## TEXT
>> START
|
Chapter 3: File storage and structure
|
3.2 Document structure
|
|
The web is a very different
medium than the printed page. Data on the web is not
structured like a printed book, as links enable users
to go from one source of data to another in a completely
transparent way.
Readers must be able to
orientate themselves immediately, know that the data
can be trusted and find it easy to understand. Most
importantly it must be demonstrable that the document
is up-to-date.
For this reason it is important
to ensure that the document has been constructed correctly
with the user in mind.
|
| Use each checklist to ensure
that your web pages comply with these guidelines |
| 3.2.1 Checklist
and summary: Core guidance |
| Checklist |
- The document should include
the HTML title element
- All HTML pages within
the site should contain the department’s standard-text
navigation bar, which should be consistent throughout
the site
- The document must have
a meaningful heading at the very top
- A long document which
requires scrolling by the user should contain an informative
summary of 40/50 words, placed directly beneath the
heading
- If the document requires
it there should be a hyperlinked downloadable alternative
versions (eg, PDF or text) listed beneath the summary
description
- If the document to be
published is broken into smaller sections for the
web, there must be clear navigation to enable users
to go forward or backwards within the document
- If the web page is part
of a larger document there should be clear identification
of this, for example, Page 5 of 12
- Each document should
contain ‘published’ or ‘last updated’ date clearly
shown at the top or bottom of the document
|
| Summary |
Because web users can surf
using other pages or search facilities as a first step,
it cannot be guaranteed that they have come to your
document through the front door.
Therefore each page in your
website must have a self-contained identity and be capable
of being seen as the first page. It should contain context
orientating data for the user, such as:
- meaningful document headings;
- informative summaries;
- page numbering;
- document dating;
- consistent navigation
to the rest of your site.
|
| 3.2.2 Structuring documents
for the Web |
By using file downloads, plug-ins, graphics and hyperlinks,
there is no real limitation on what can be accomplished.
A site looked at as a whole may make complete sense and have
a form of logical construction, but this picture can look
somewhat different when a single page of that site is looked
at out of context. This is the situation that many web users
have to contend with on a daily basis.
There are many different ways of getting to a particular
piece of information, and going through a website’s homepage
to get to it is perhaps one of the less likely. Another site
may have linked to this information, a newspaper may have
given a particular page’s URL or a user may have located the
information using a search facility.
>> END
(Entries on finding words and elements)
>> START
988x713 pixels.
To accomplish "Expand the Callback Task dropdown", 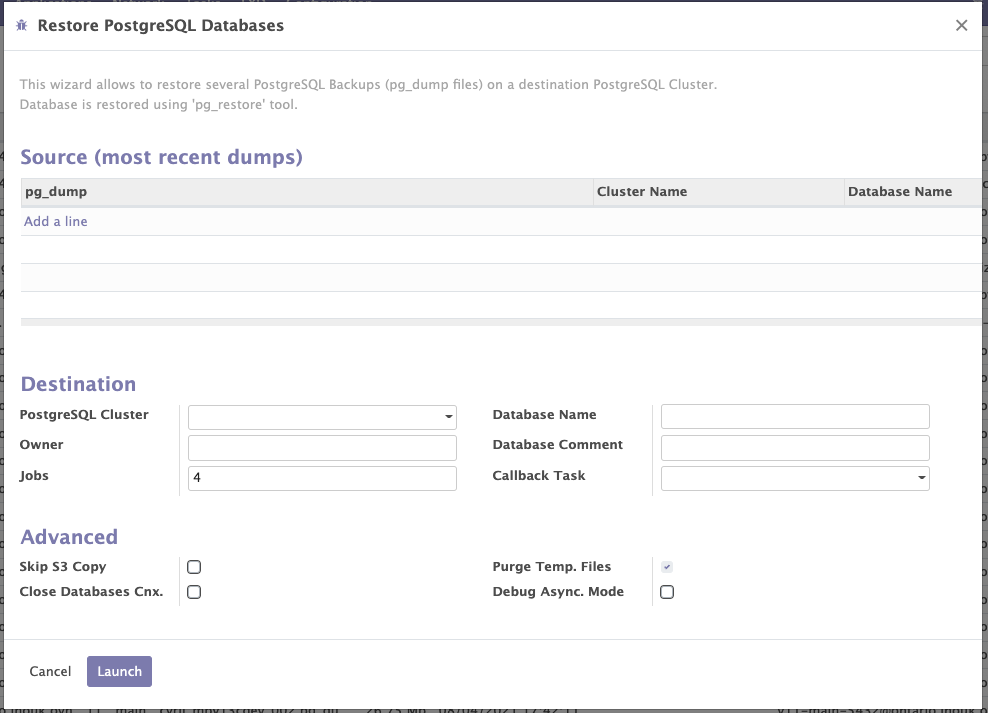I will pyautogui.click(x=921, y=479).
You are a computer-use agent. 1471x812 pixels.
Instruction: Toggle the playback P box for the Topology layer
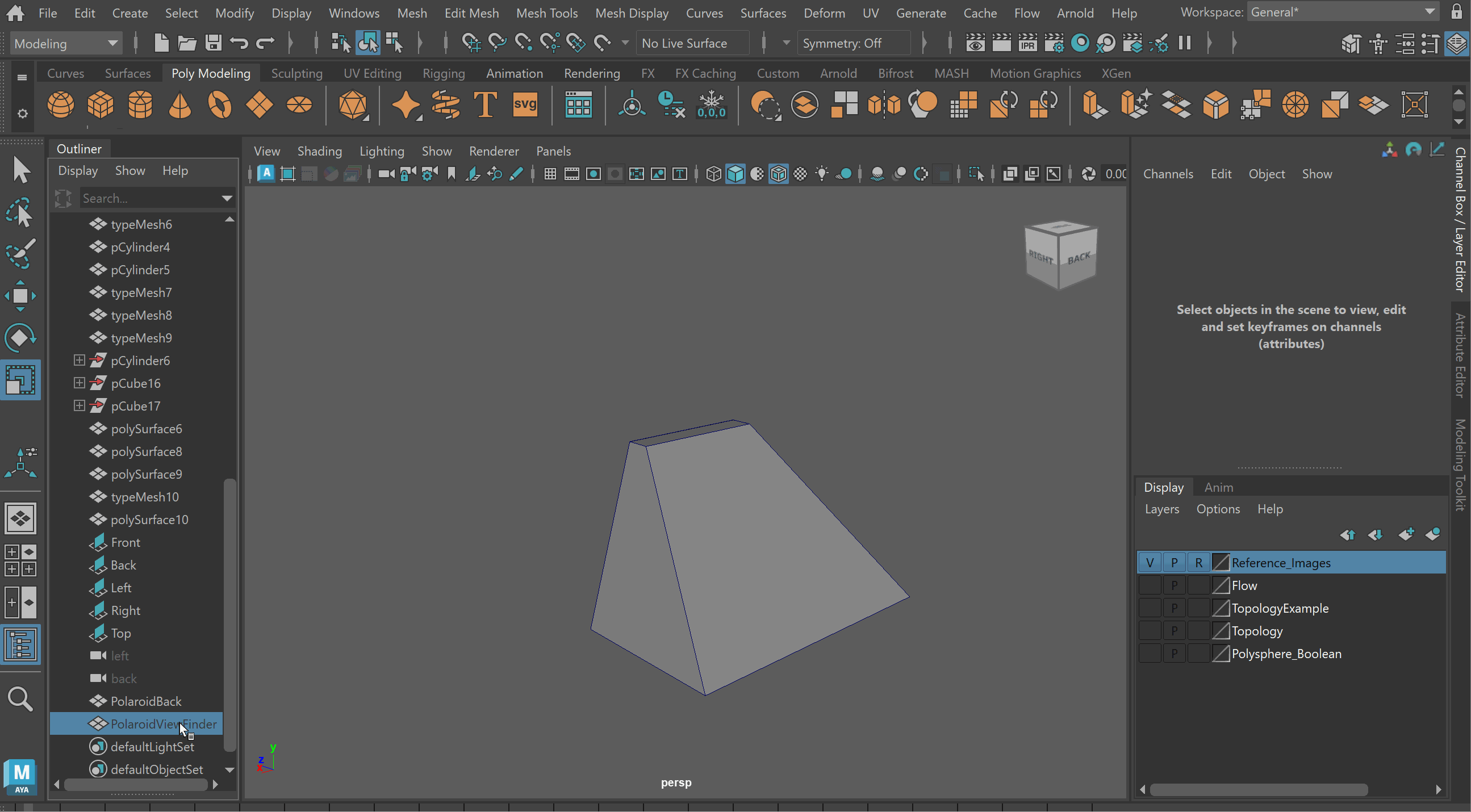(1174, 631)
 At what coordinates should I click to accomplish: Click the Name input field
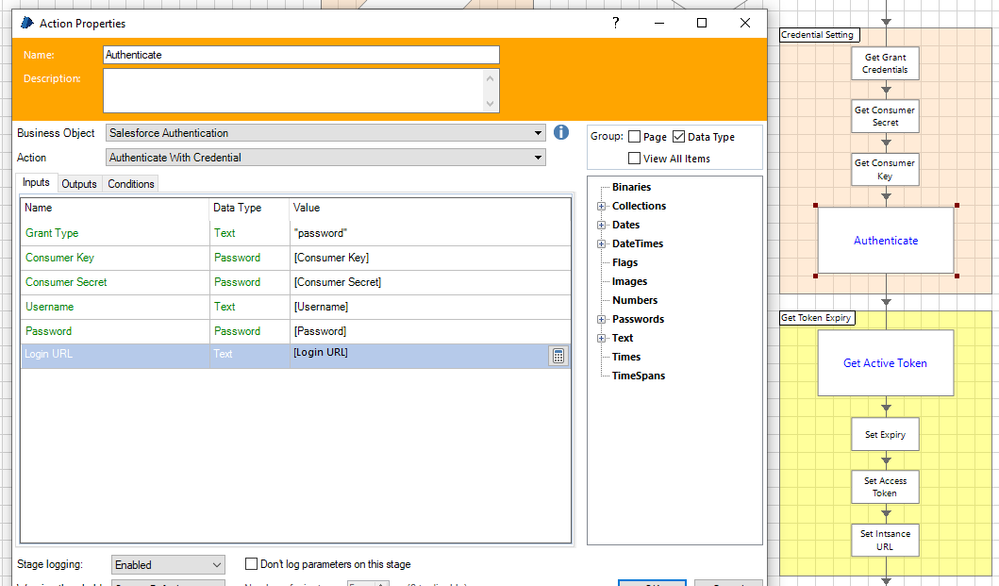301,55
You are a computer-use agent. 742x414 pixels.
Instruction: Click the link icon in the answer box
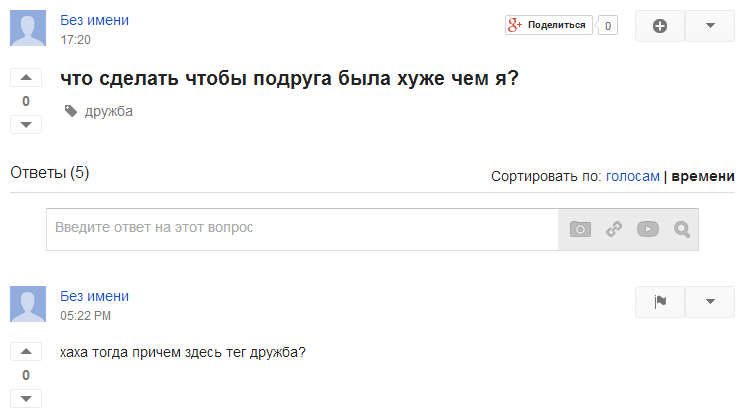point(614,229)
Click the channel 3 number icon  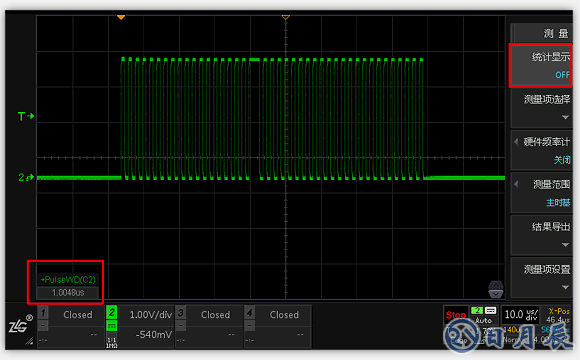tap(181, 313)
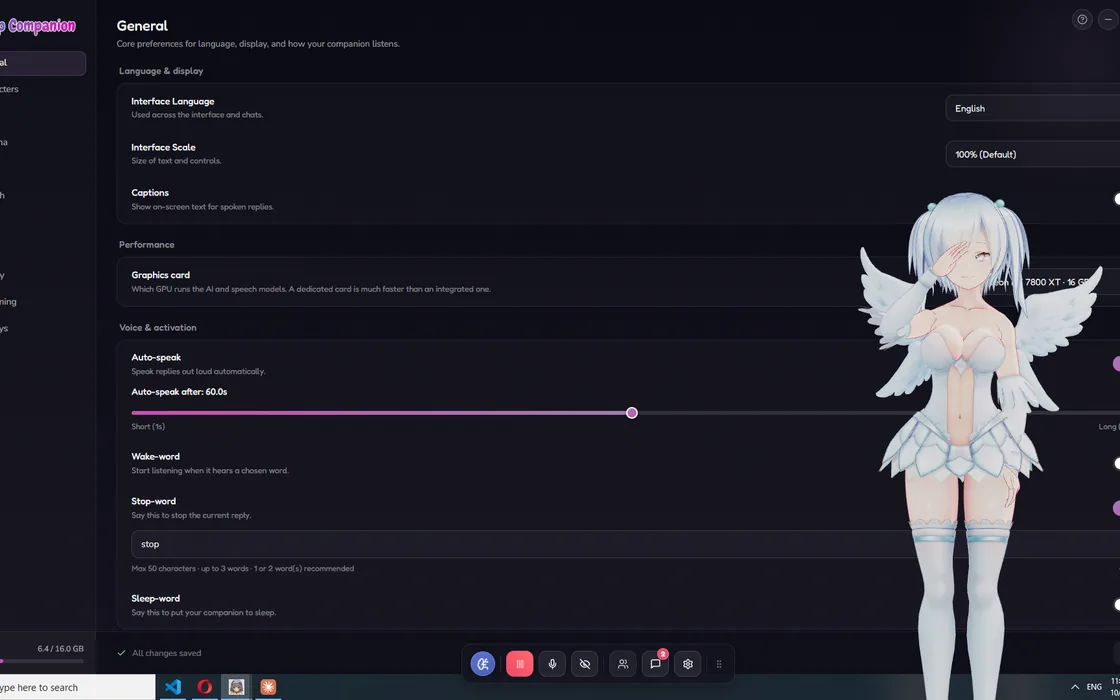Open the settings gear in bottom toolbar
The image size is (1120, 700).
pyautogui.click(x=688, y=664)
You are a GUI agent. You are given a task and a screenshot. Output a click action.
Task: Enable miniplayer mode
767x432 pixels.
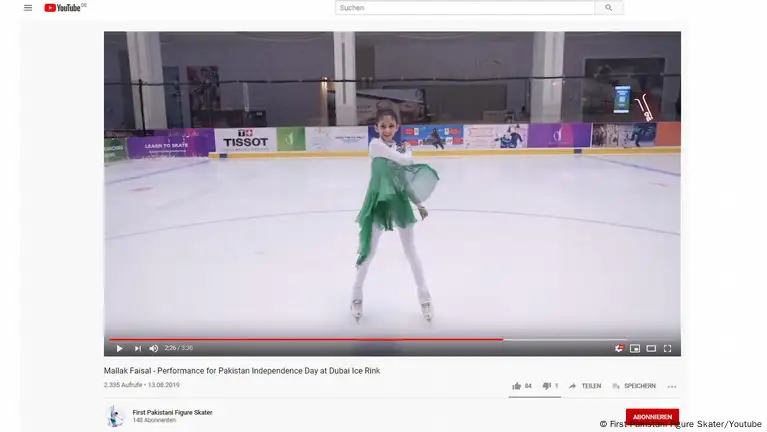point(635,348)
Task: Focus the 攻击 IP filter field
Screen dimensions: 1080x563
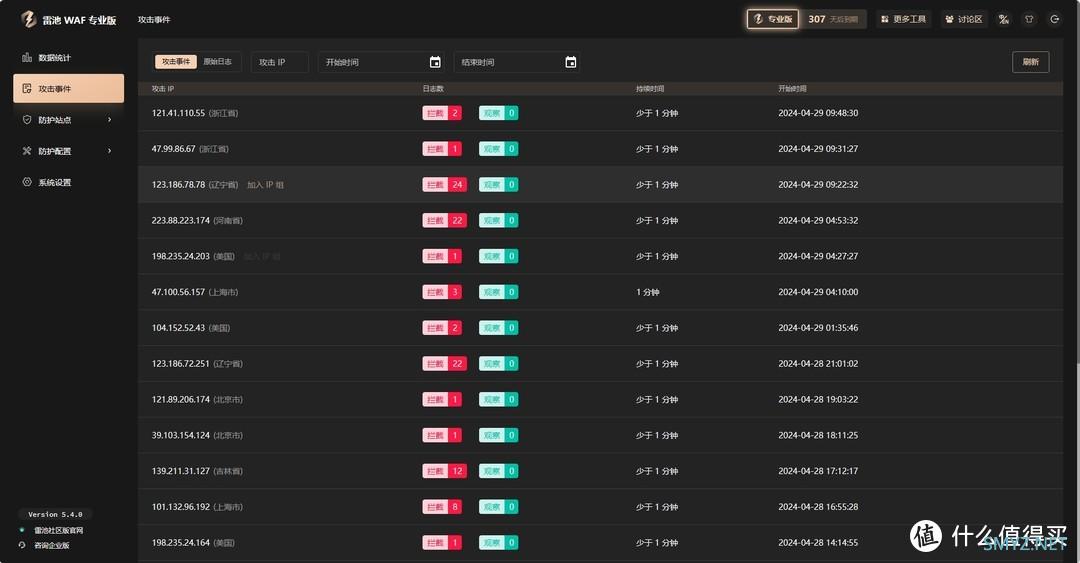Action: coord(279,62)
>> END
## WRITTEN EXERCISE 1
Convert the records into a numbered list, starting at the line that contains "You are a GUI" and running through the end of the records, with blank lines left out. Leave the pictures out of your answer.
## WRITTEN EXERCISE 2
Carry on the guidance on structuring web documents from the point where it stops.

## RIGHT ANSWER 1
1. You are a GUI agent. You are given a task and a screenshot. Output a click action.
2. Task: Enable miniplayer mode
3. 767x432 pixels.
4. point(635,348)
5. Task: Focus the 攻击 IP filter field
6. Screen dimensions: 1080x563
7. Action: coord(279,62)

## RIGHT ANSWER 2
Any one of these situations may mean that a user is introduced
to your site without seeing your introduction. They will be
unfamiliar with your navigation system and may not necessarily
know who the owner of the information actually is.
The design of each page within a website must therefore be
consistent, usable, and immediately identifiable with the
information’s owner. Ultimately this means that each separate
page of information should be seen as an island, existing
on its own but identifiably part of a whole.
Each of these ingredients will affect the experience the
user has while in your care.
IMPORTANT:
Do not use splash
screens with automatic client-side redirection as an
introduction to your site or to a section of your site.
Some browsers still do not support this HTML feature
and will therefore not automatically redirect. This
just adds another click to a user’s journey through
your site.
|
The file name component of a URL will be displayed in the
address bar in the user’s web browser and will be exposed
in the status bar at the bottom of the browser window when
the user moves their pointing device onto a link in the document.
For this reason it is better to make file names indicative
of the document’s name or purpose. This will also help with
the general housekeeping of the website file structure, as
file names should be fairly obvious. For example, section
three of the corporate business plan for 2001 is far more
meaningful if called ‘businessplan01-03.htm’ rather
than ‘350165.htm’.
Where file names include dates these should conform to the
ISO and W3C standard, that is they should be in yyyy-mm-dd
format. This ensures that file names have meaning in the long
term and lists of such files will sort in a sensible order.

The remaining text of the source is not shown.